## Work request:
Your answer is to be the exact text of the lines from the one containing "You are a GUI" through the final line of the entries, restated in full, with pictures omitted.

## Data for analysis:
__________________________________________________

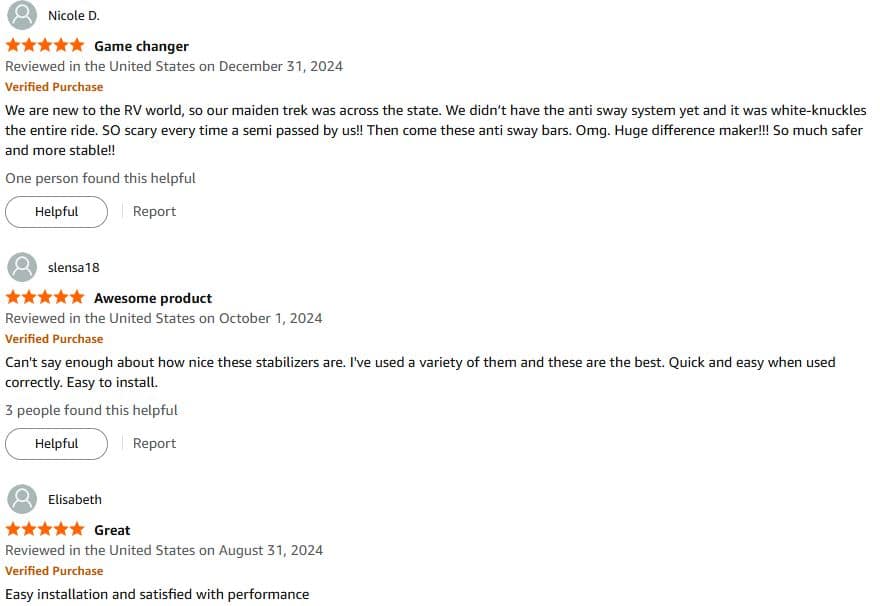This screenshot has width=880, height=606.
Task: Click Verified Purchase label on Nicole D.'s review
Action: (x=54, y=87)
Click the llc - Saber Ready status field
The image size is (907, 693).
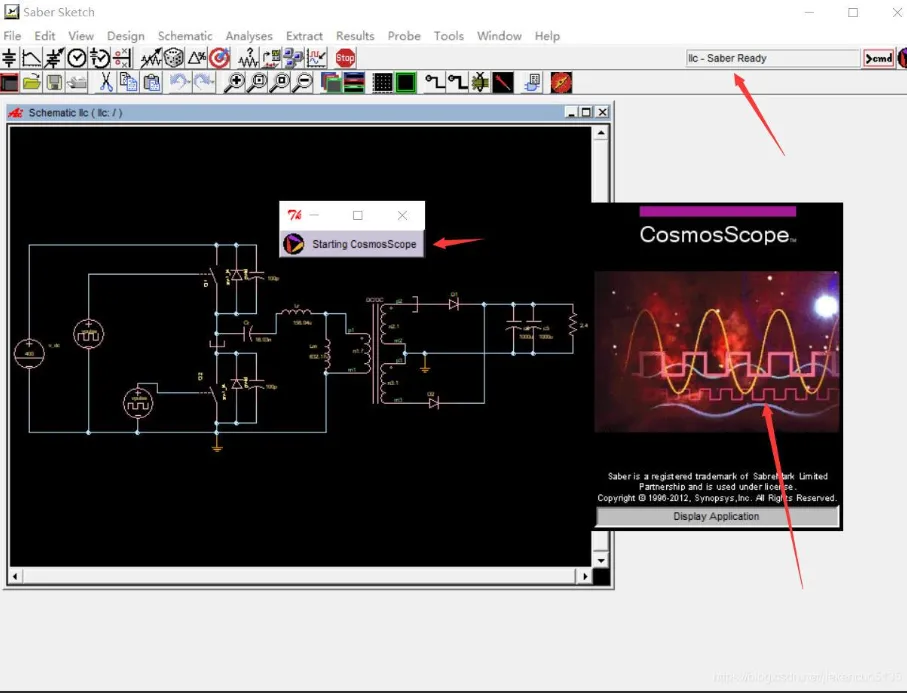(x=772, y=58)
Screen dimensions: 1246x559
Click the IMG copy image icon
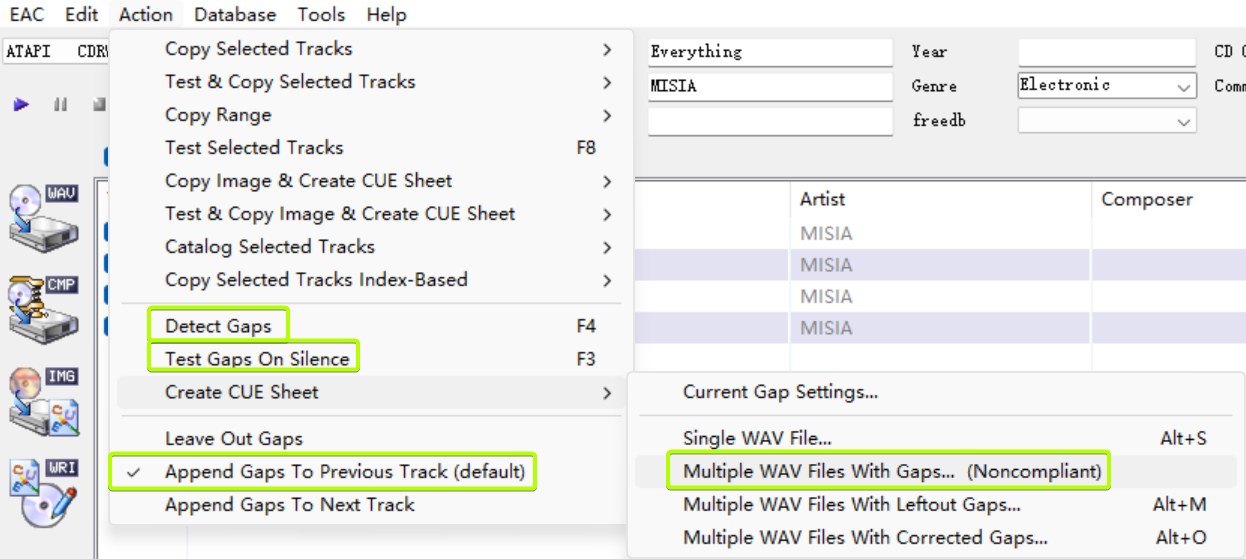(x=43, y=401)
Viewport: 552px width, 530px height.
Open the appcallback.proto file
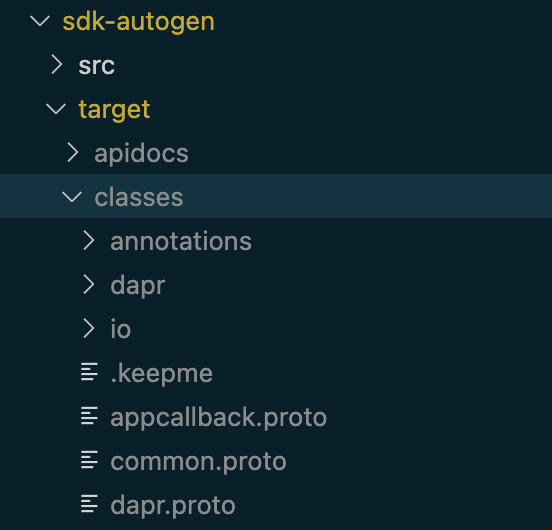tap(219, 418)
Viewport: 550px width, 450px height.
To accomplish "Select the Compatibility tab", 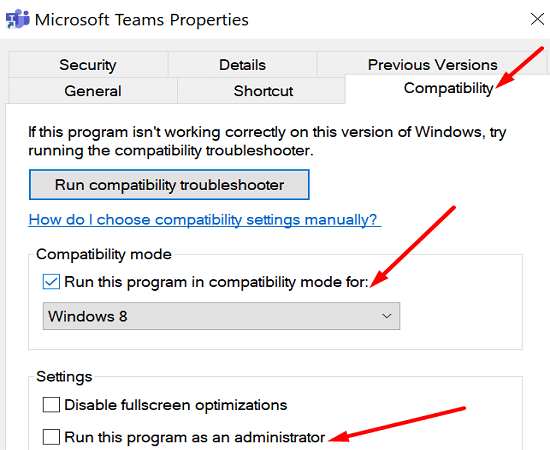I will (x=448, y=88).
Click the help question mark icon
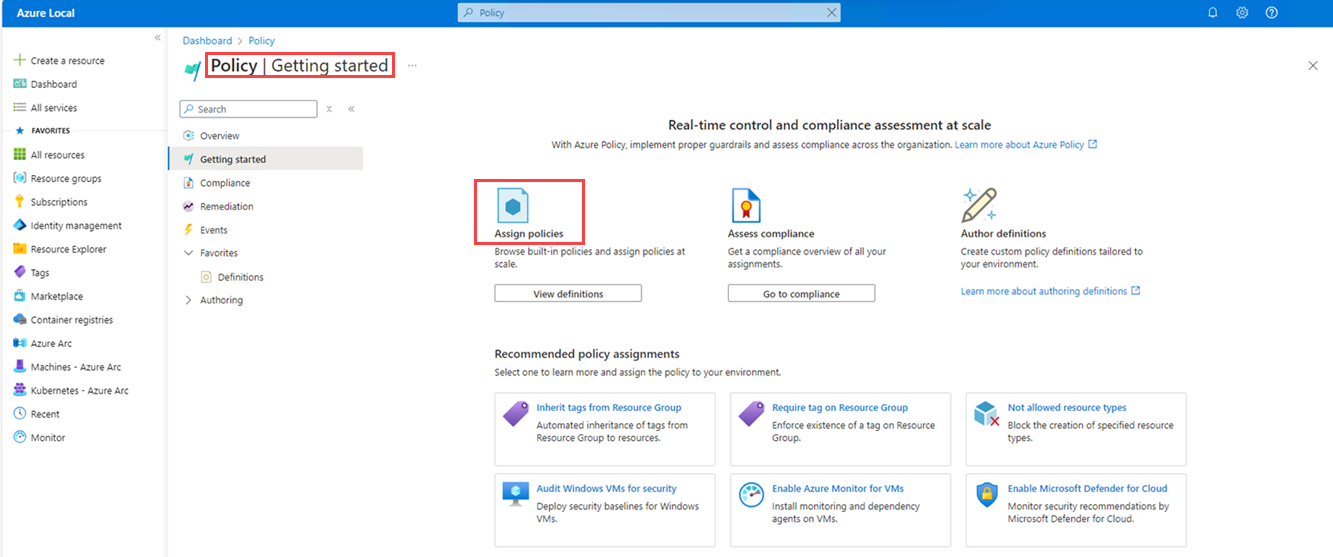 tap(1272, 13)
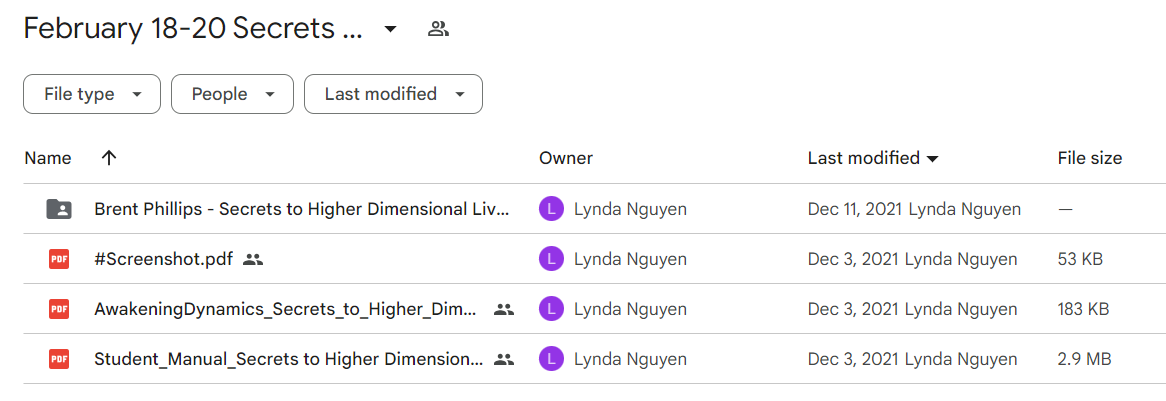1166x401 pixels.
Task: Click shared icon beside Student_Manual file name
Action: click(x=504, y=359)
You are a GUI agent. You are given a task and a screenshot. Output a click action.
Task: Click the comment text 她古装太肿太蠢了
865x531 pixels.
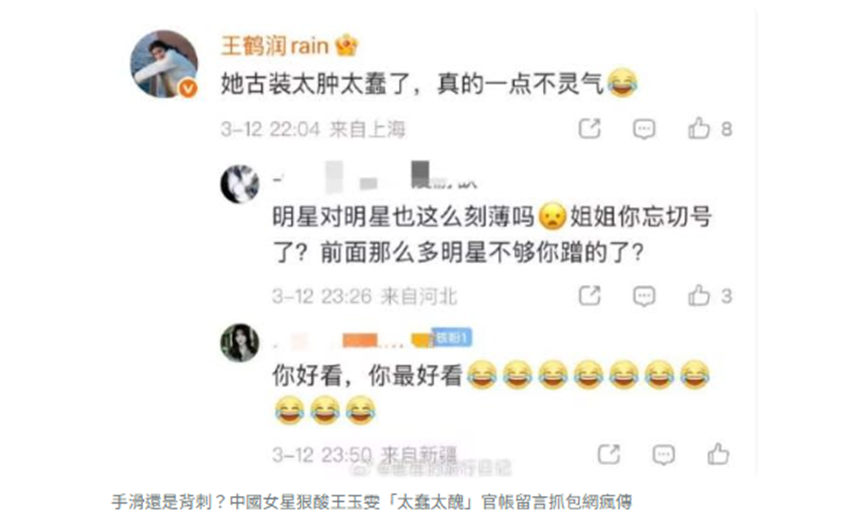pos(315,84)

__________________________________________________

## Result below:
You are a GUI agent. You are given a task and a screenshot. Output a click action.
Task: Click the comment text 她古装太肿太蠢了
865x531 pixels.
pos(315,84)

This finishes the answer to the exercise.